A Planter at Paul martel PArk, November 2021. Photo by angel yang
By: Angel Yang
We would like to respectfully acknowledge that we work on the traditional territory of many nations, including the Mississauga’s of the Credit, the Annishnabec, the Chippewa, the Haudenosaunee, and the Wendat peoples, and is now home to many diverse First Nations, Inuit & Metis peoples from across Turtle Island. We recognize that Toronto is covered by Treaty 13, signed with the Mississauga’s of the Credit, and the Williams Treaty, signed with multiple Annishnabec Nations. As an immigrant and a settler, I, Angel, strive to keep learning and partaking in the act of reconciliation. I am grateful for Paul and his team for allowing me into their space and sharing their teachings and experiences. I hope we continue to honour and take care of this land together.
On a cloudy winter morning in November, myself and two members from the Healthy Community Initiatives (HCI) team excitedly visited the Indigenous Kitchen Garden at Spadina House, which is a project funded by HCI and done in partnership with the Earth Helpers and the Alexandra Park Neighbourhood Learning Centre. We were greeted by Paul Richard, the founder and leader of Aki Wiidookaagewin, also known as the Earth Helpers. It was clear from Paul’s demeanor that he was well-versed in gardening and landscaping. He said that he started the Earth Helpers organization because it was his calling to protect Mother Earth. His mission is to restore natural spaces and educate people about Indigenous land keeping practices, while employing Indigenous workers.

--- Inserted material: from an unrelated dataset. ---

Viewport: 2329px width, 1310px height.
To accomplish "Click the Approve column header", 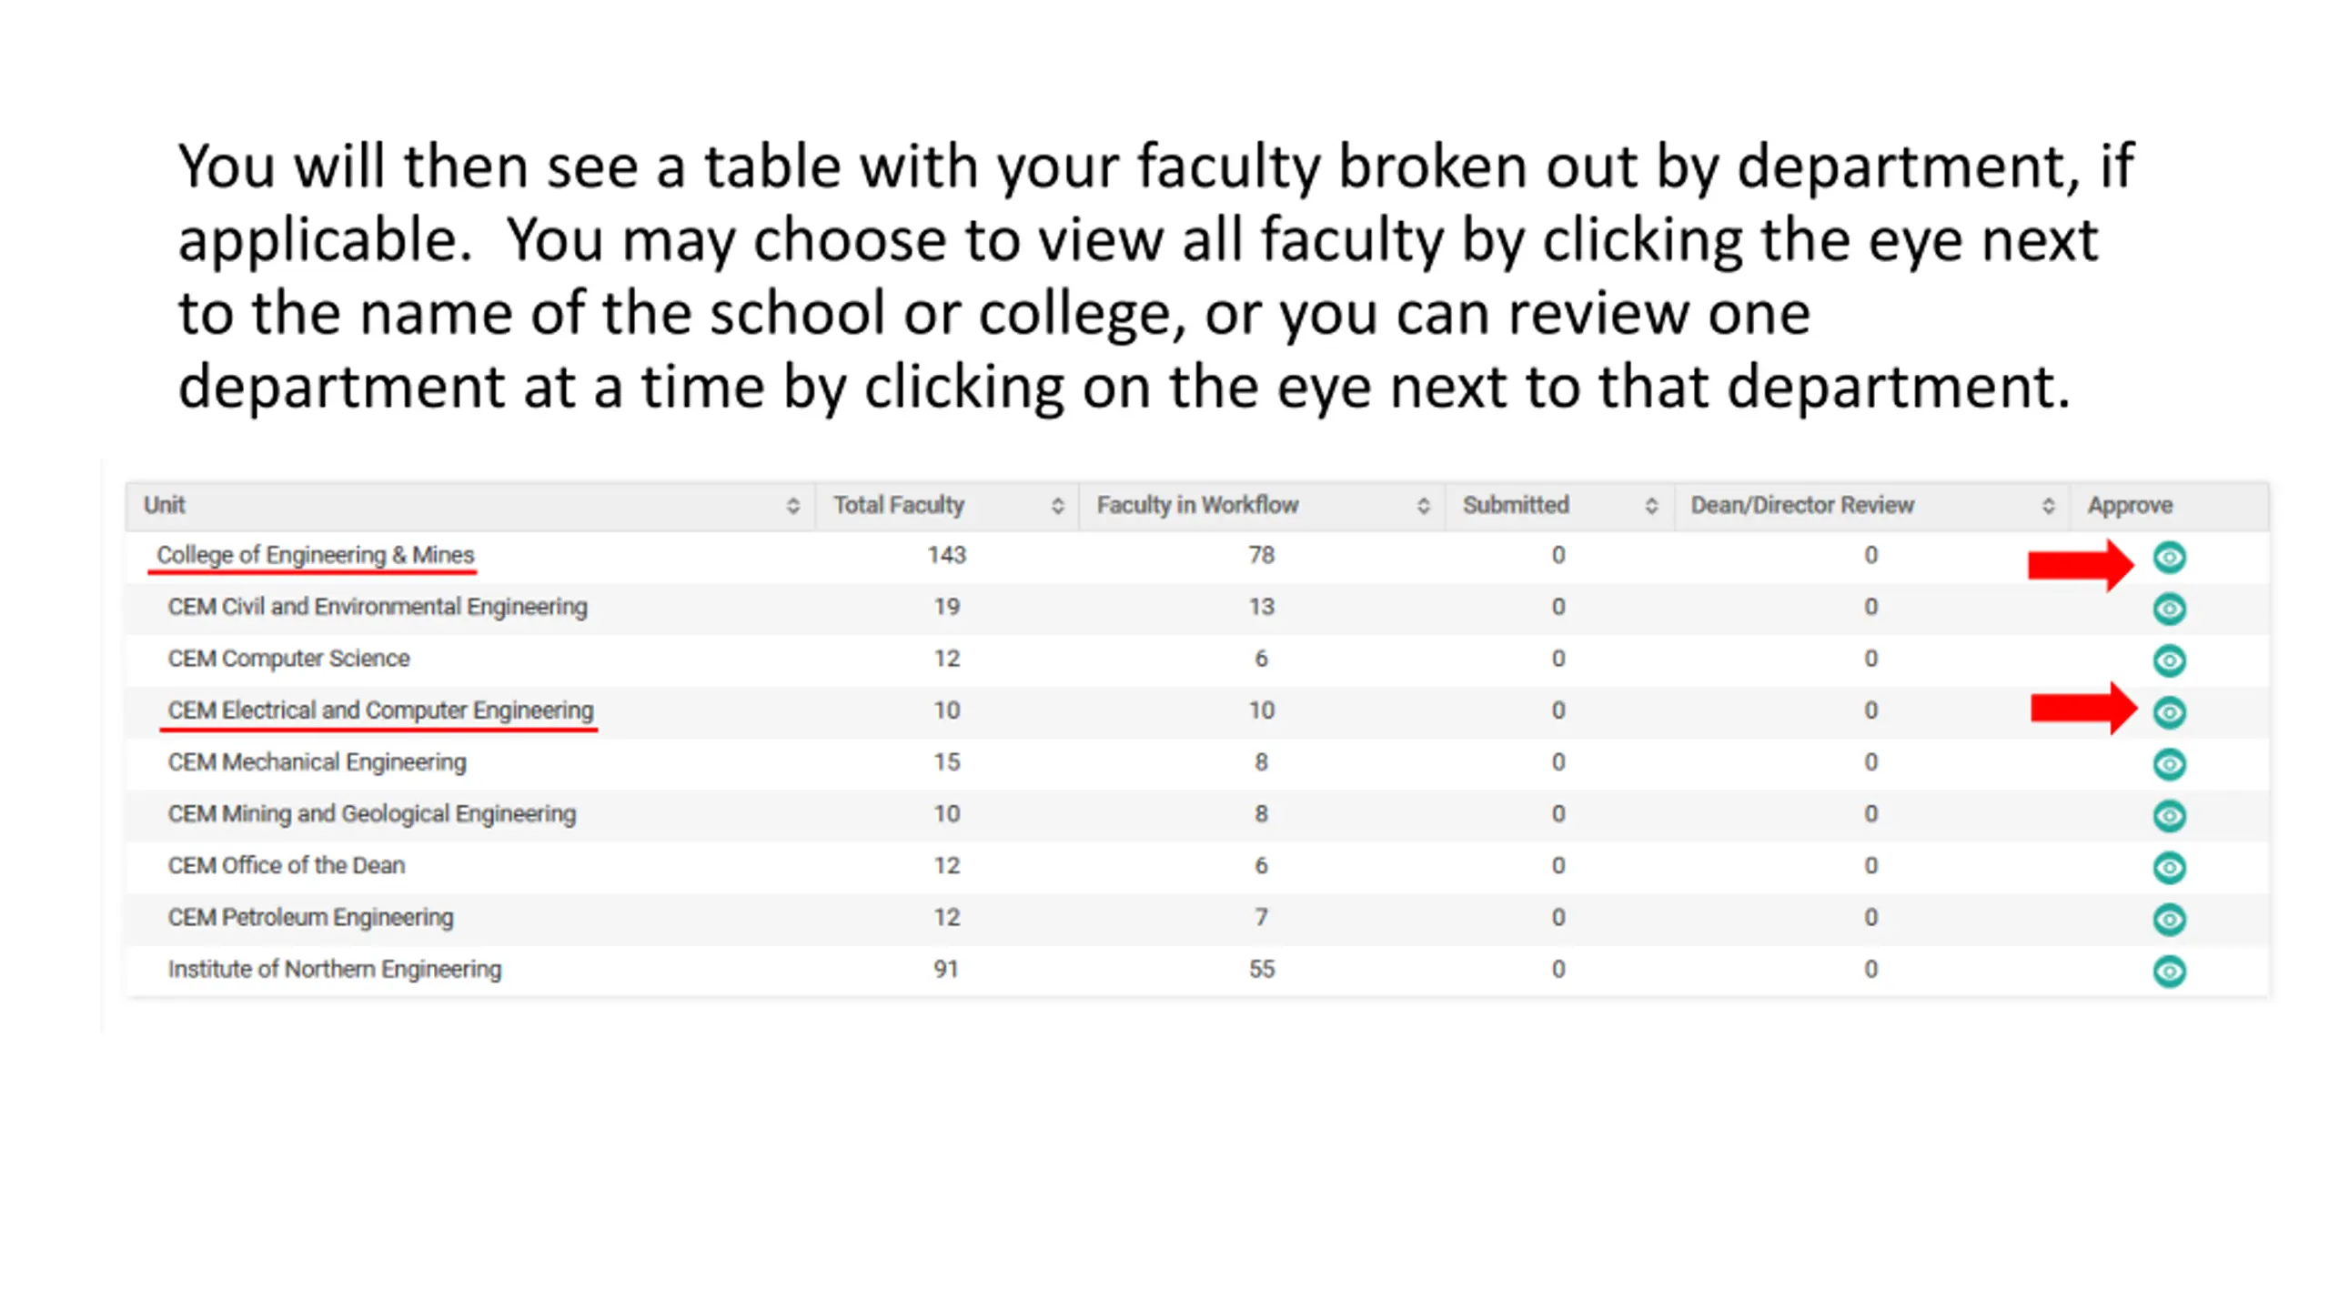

After Paul’s warm welcome, he introduced us to Ryan Clarke and Brandon Ingram, who have been working on the project together with him. The three men spoke with pride and passion as we toured around the garden. They described the hard work that had been done since the project began in July, especially in constructing the beautiful cedar planting plots that are central to their project. The intention of the Indigenous Kitchen Garden is to demonstrate food growing practices while promoting awareness of Indigenous cultures and mutual understanding between Peoples, centered around our shared appreciation of nature.
Cedar Planters Constructed by the Earth Helpers, November 2021. Photo by Angel Yang
After appreciating the garden, we were fortunate to learn about another recent project by the Earth Helpers, which was the restoration of Paul Martel Park. Paul invited us to walk down to the park, located near Spadina Station. During this walk, Paul described his visions of future ecological restorations in Toronto. I had the chance to speak with Brandon about how he got involved with the Earth Helpers. He explained that he met Paul through a gardening program at an Indigenous youth shelter when he was 16 years old. It was heartwarming to hear about how Brandon and Paul’s relationship has grown over several years.
We reached our destination: a small parkette in the Annex which Paul and his team began restoring in 2020. Paul described how the park used to be bare and underutilized, which was a stark contrast to the now green and vibrant space. Thanks to the restoration, the park features four habitats that represent the Indigenous environments in Ontario: Wetlands, Grasslands, Woodlands, and Meadows. It proudly showcases a beautiful mural, installed by local Indigenous artist Joseph Sagaj, which displays the theme ‘Indigenous Storytelling’. The work of the Earth Helpers has turned the previously underwhelming space into a colourful and meaningful place for the community, where everyone can appreciate Indigenous culture and teachings.
Mural by Joseph Sagaj at Paul Martel Park, 2021. Photo by Angel Yang
The park leads to a small courtyard and tool shed, which has been the meeting hub for the Earth Helpers. This is where the team built the planters for the Indigenous Kitchen Garden, and they were in the midst of constructing the winter covers for the planters. The HCI team and I felt so grateful to Paul and his team for welcoming us into their space and teaching us about their wonderful projects. After taking in all the sights of the garden and the park, we sat in a cafe with Elder Donelda Askewe and reflected on our time together.
Our tour of the Indigenous Kitchen Garden was the first project visit in Toronto. It was exciting and fulfilling to see one of the projects come to life and to gain a first-hand experience of the hard work that goes into each project. It was also my first time visiting Spadina House, so I was grateful to be able to admire the beauty of the large green space located right downtown. We even saw a coyote trotting around the orchards!